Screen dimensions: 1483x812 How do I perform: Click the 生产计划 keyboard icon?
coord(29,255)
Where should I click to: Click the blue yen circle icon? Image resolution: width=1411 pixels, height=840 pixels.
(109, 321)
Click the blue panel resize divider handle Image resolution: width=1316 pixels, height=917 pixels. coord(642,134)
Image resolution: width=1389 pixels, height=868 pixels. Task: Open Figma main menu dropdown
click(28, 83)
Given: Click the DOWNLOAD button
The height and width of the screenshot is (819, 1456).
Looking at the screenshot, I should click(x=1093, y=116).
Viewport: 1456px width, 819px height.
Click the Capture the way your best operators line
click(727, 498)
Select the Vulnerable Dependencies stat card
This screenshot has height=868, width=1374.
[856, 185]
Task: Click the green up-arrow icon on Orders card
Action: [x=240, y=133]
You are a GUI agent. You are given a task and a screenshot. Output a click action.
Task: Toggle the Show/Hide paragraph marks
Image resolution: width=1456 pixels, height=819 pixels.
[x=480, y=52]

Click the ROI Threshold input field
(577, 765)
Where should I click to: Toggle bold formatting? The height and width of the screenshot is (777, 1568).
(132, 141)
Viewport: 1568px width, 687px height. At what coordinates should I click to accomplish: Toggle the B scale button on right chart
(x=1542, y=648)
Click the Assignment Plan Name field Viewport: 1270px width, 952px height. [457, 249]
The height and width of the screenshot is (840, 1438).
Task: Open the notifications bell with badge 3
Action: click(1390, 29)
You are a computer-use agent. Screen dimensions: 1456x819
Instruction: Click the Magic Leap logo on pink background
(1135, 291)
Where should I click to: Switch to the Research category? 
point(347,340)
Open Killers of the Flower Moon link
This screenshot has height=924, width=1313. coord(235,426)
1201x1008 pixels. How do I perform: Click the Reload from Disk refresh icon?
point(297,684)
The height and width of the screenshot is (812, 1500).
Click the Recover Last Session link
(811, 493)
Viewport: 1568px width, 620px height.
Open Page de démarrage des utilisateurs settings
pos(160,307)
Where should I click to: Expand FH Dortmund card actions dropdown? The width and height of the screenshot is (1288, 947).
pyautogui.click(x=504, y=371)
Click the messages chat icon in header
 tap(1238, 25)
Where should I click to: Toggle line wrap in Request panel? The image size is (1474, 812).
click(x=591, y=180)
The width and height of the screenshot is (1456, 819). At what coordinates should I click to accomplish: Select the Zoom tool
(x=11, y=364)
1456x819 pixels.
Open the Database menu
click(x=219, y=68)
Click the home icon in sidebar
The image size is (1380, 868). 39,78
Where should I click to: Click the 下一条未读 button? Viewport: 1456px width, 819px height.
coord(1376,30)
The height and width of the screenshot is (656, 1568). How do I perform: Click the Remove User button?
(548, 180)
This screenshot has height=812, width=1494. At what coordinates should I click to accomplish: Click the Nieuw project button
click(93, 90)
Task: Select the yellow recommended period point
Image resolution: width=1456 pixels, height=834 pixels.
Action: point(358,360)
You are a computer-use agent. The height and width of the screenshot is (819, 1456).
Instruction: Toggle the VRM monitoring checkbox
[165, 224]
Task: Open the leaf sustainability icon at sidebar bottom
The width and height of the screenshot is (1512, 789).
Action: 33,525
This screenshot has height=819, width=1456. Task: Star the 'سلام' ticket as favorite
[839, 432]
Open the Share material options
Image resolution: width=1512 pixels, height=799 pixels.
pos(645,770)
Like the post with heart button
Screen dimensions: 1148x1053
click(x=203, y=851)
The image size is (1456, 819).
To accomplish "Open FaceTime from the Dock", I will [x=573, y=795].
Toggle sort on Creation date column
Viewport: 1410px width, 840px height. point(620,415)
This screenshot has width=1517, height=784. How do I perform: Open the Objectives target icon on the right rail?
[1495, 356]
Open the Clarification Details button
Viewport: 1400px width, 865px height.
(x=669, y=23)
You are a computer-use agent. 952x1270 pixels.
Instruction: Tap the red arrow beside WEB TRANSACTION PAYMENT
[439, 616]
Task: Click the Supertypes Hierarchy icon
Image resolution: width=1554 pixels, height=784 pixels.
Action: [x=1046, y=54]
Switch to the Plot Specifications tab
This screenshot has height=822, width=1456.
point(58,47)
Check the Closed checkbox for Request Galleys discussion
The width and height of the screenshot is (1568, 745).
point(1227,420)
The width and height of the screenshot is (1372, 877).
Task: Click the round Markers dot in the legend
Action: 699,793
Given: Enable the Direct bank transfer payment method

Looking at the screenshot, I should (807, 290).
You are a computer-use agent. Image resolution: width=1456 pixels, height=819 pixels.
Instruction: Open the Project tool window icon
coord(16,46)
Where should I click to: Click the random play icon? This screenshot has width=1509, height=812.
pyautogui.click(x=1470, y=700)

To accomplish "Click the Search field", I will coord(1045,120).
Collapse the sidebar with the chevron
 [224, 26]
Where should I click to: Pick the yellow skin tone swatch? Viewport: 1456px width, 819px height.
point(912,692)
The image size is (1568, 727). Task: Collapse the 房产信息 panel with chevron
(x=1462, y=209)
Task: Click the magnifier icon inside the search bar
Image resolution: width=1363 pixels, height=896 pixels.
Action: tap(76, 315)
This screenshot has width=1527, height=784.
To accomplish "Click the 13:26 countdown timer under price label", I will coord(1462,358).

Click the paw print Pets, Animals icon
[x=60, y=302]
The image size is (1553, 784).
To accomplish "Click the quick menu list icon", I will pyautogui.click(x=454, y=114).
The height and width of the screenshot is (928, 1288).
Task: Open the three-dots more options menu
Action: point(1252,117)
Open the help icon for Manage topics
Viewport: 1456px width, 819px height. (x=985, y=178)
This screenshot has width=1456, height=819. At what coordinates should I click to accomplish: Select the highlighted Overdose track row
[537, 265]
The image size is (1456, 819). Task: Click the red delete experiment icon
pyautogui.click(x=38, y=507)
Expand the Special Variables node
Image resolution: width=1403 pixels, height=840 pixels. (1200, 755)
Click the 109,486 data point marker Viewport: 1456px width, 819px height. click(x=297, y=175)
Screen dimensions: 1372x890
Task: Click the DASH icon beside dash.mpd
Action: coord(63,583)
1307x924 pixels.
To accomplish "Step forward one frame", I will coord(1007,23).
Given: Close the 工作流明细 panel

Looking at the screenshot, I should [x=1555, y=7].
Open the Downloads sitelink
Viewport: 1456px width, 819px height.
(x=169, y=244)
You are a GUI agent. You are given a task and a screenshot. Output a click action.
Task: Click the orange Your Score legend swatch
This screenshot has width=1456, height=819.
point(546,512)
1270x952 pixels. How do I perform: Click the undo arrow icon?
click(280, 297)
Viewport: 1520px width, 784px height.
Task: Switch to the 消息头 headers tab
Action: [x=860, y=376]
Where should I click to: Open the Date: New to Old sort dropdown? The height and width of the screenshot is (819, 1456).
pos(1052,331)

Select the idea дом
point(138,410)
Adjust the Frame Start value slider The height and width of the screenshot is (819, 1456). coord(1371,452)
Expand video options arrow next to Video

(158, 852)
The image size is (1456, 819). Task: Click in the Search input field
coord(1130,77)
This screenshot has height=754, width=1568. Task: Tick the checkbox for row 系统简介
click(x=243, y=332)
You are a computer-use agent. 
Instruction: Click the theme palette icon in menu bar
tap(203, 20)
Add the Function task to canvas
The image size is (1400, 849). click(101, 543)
# # # # #
__Exercise__. Copy every line above that holds the word "computer".

__Response to the task__.
You are a computer-use agent. Screen dimensions: 1456x819
You are a computer-use agent. The height and width of the screenshot is (819, 1456).
You are a computer-use agent. 952x1270 pixels.
You are a computer-use agent. Image resolution: width=1456 pixels, height=819 pixels.
You are a computer-use agent. 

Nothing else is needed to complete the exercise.